Always glad to help whenever I can.
Pied is a difficult one to work with for someone completely new to genetics due to the way it works(the way it doesn't "breed true"). The real short answer, you'd be safe with either a pied pair or one pied and one white. Or even something like one pied peacock and a couple peahens in both pied and white. Guaranteed to get at least half pied chicks that way.
I really like the pieds, think they are so flashy and how every egg hatches out a surprise out of a pied pen.
Colby, if the IB hen is pure IB, then all of the chicks will be IB split white. If you get a pied out of this pair, it would be proof the hen is split pied. Did you get a pied?
Whites out of silver pieds do have "something different", exactly what it is, is not known yet(?). For example a 'regular' white bred with a silver pied will not throw silver pieds. "Silver pied white" (like your white)bred with silver pied are supposed to throw silver pieds. As to what/why/specifics, don't know... for longer answer see below.

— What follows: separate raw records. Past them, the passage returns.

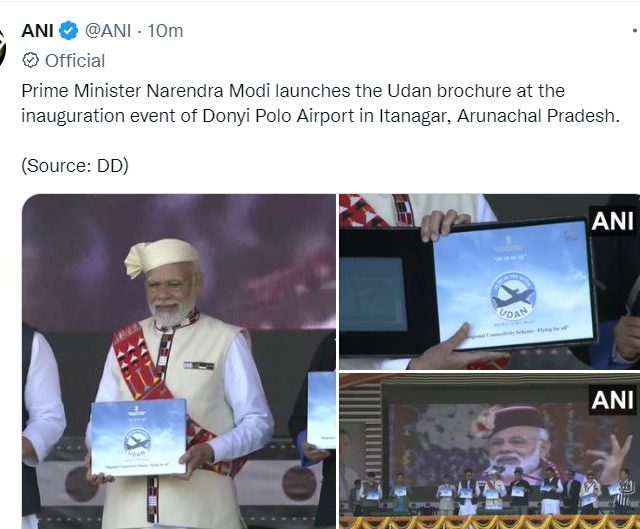640x529 pixels.
Task: Open the top-right Udan brochure photo
Action: tap(489, 281)

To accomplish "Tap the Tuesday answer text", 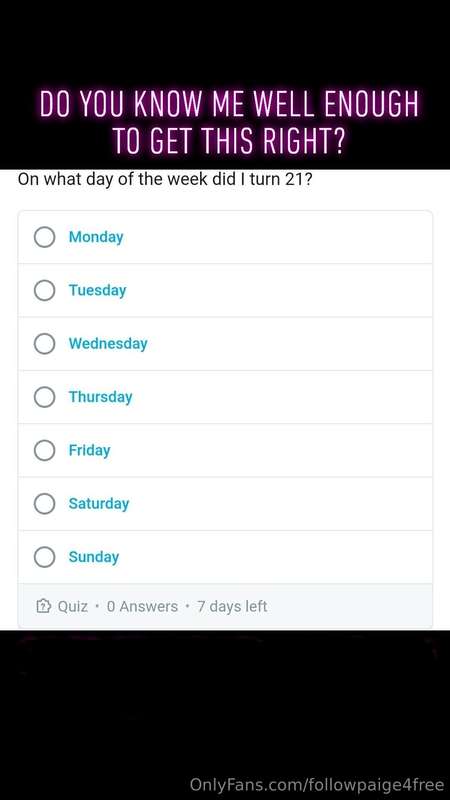I will click(x=97, y=290).
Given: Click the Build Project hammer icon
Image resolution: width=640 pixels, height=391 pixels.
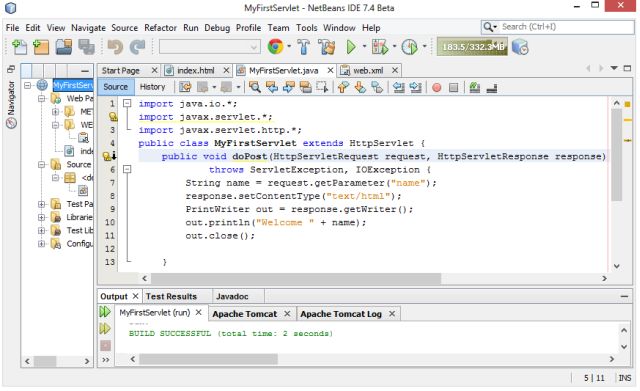Looking at the screenshot, I should pos(303,47).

The usual information is that pied and white are alleles, which means they both are located on exactly the same spot on the same chromosome. This means a bird can only be: pure for white, have one white one pied(that's the pied with patches of white, the same reason they cannot breed true) or pure for pied- which are usually all colored, except for some white on the flights, chin, perhaps an odd small spot on top of head or a very few white feathers somewhere else on body. If this is really true, it also means a white *cannot* be split for pied. So with that I don't know what or why whites out of silver pieds are somehow genetically different from other whites. I do know from personal experience that a regular white or a white out of white eyeds will not produce silver pieds when bred with a silver pied.. I have a suspicion that silver pieds probably/may have a different/new mutation unique to them due to this plus it could explain why whites out silver pieds are 'somehow genetically different'.
I REALLY would love comments from anybody who bred either a white out of silver pieds to a regular pied(no silver pied in background) or bred a silver pied to a regular pied(again no silver pied in background). Would like to know what sort of pied these crosses produced.